- Dataset content -
—————

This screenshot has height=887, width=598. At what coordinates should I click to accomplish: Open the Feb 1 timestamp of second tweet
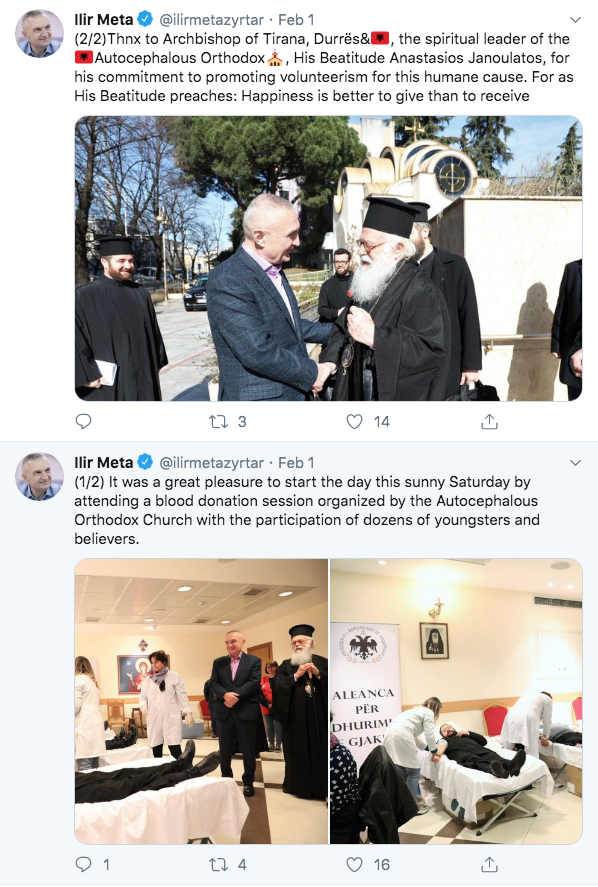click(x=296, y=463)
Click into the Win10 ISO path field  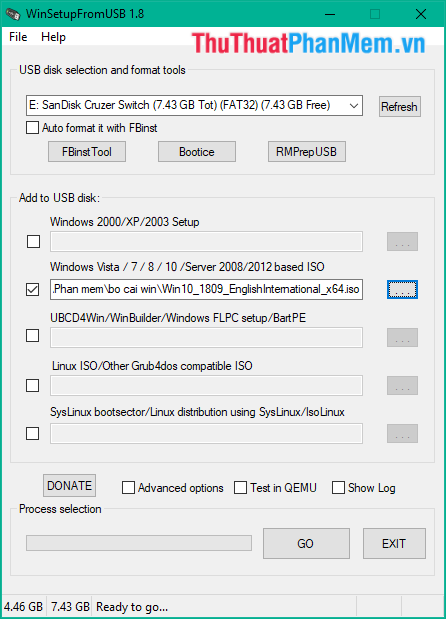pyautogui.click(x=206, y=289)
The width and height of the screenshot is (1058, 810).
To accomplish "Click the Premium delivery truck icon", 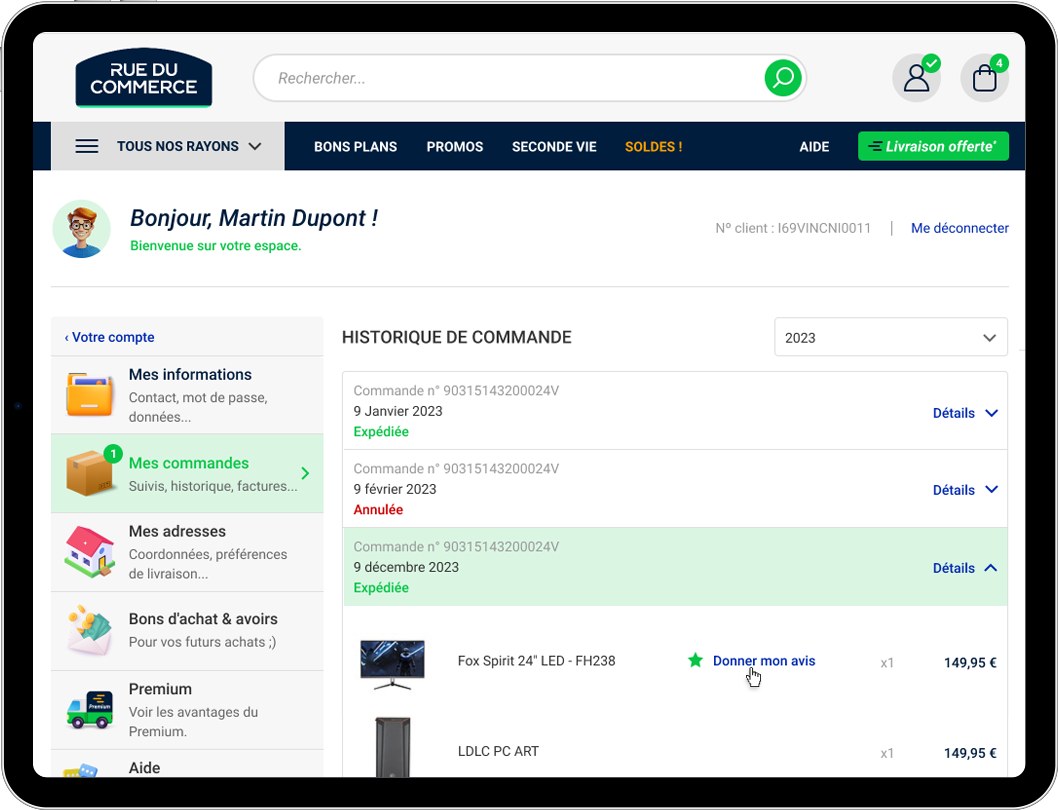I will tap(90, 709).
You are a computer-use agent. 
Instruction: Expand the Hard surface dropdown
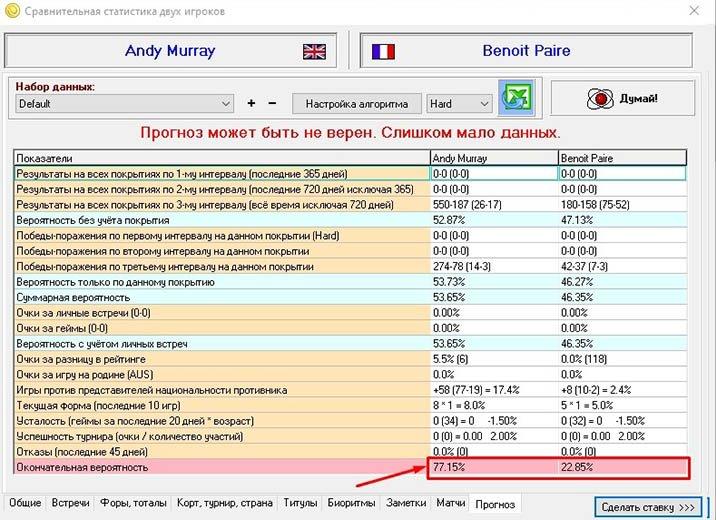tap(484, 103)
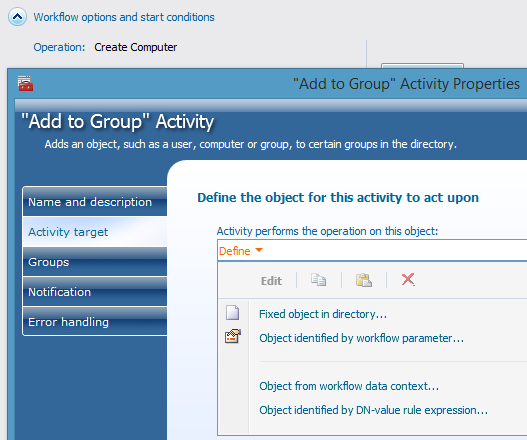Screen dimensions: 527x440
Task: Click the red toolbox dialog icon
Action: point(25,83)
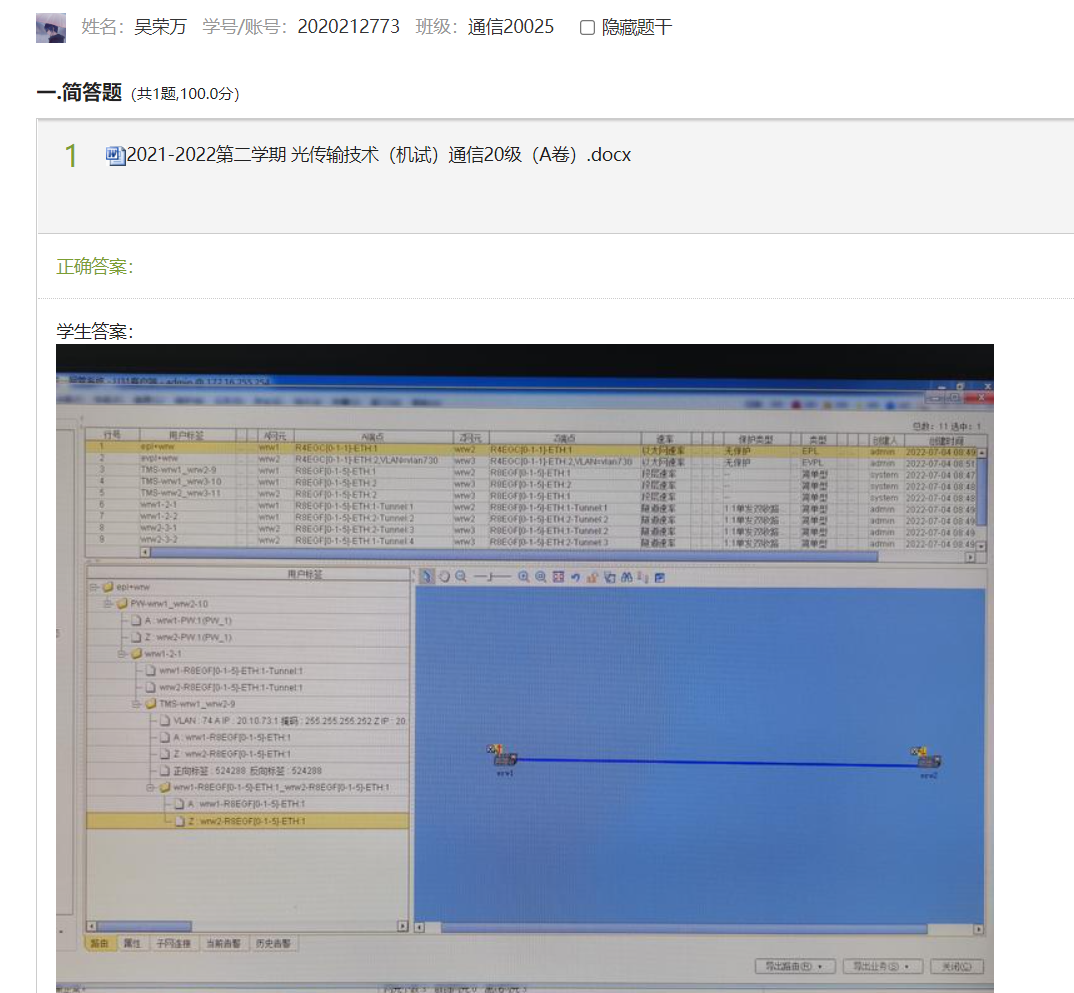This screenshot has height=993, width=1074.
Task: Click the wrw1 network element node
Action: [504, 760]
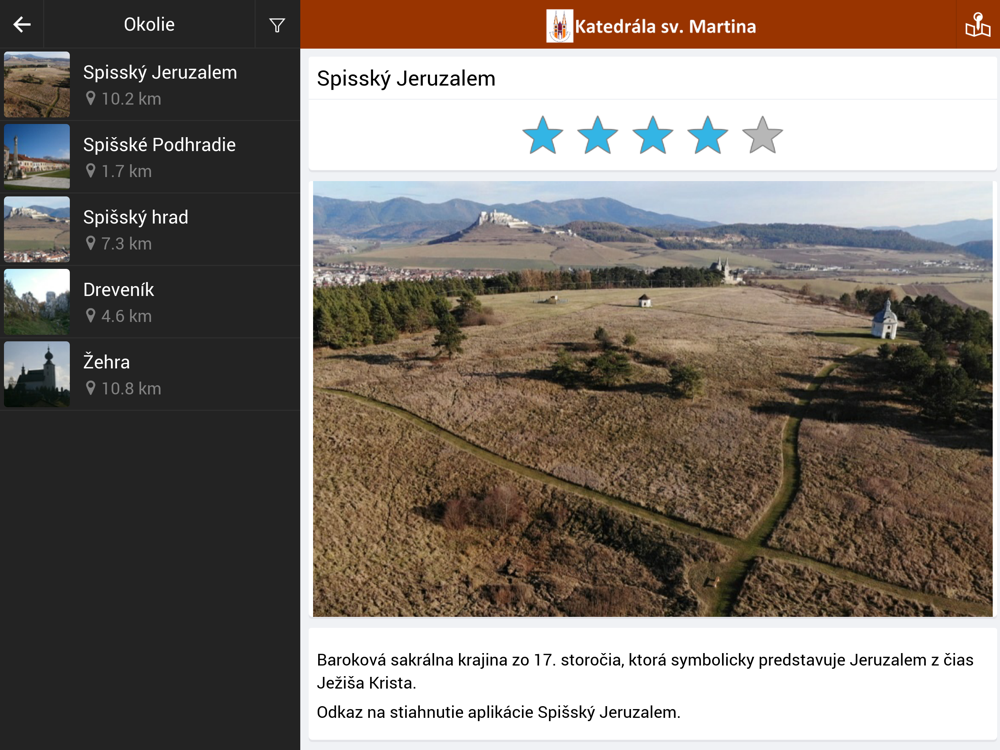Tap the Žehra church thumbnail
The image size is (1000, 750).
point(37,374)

—————

Please write out, exactly, every line from the line with "You are a computer-use agent." through the final line of the data above, leaving out pictures.

- Task answer -
You are a computer-use agent. 
Instruction: Expand the Hard surface dropdown
tap(484, 103)
Screen dimensions: 527x440
Task: Click the red toolbox dialog icon
Action: point(25,83)
This screenshot has height=993, width=1074.
Task: Click the wrw1 network element node
Action: [504, 760]
Tap the Žehra church thumbnail
The image size is (1000, 750).
point(37,374)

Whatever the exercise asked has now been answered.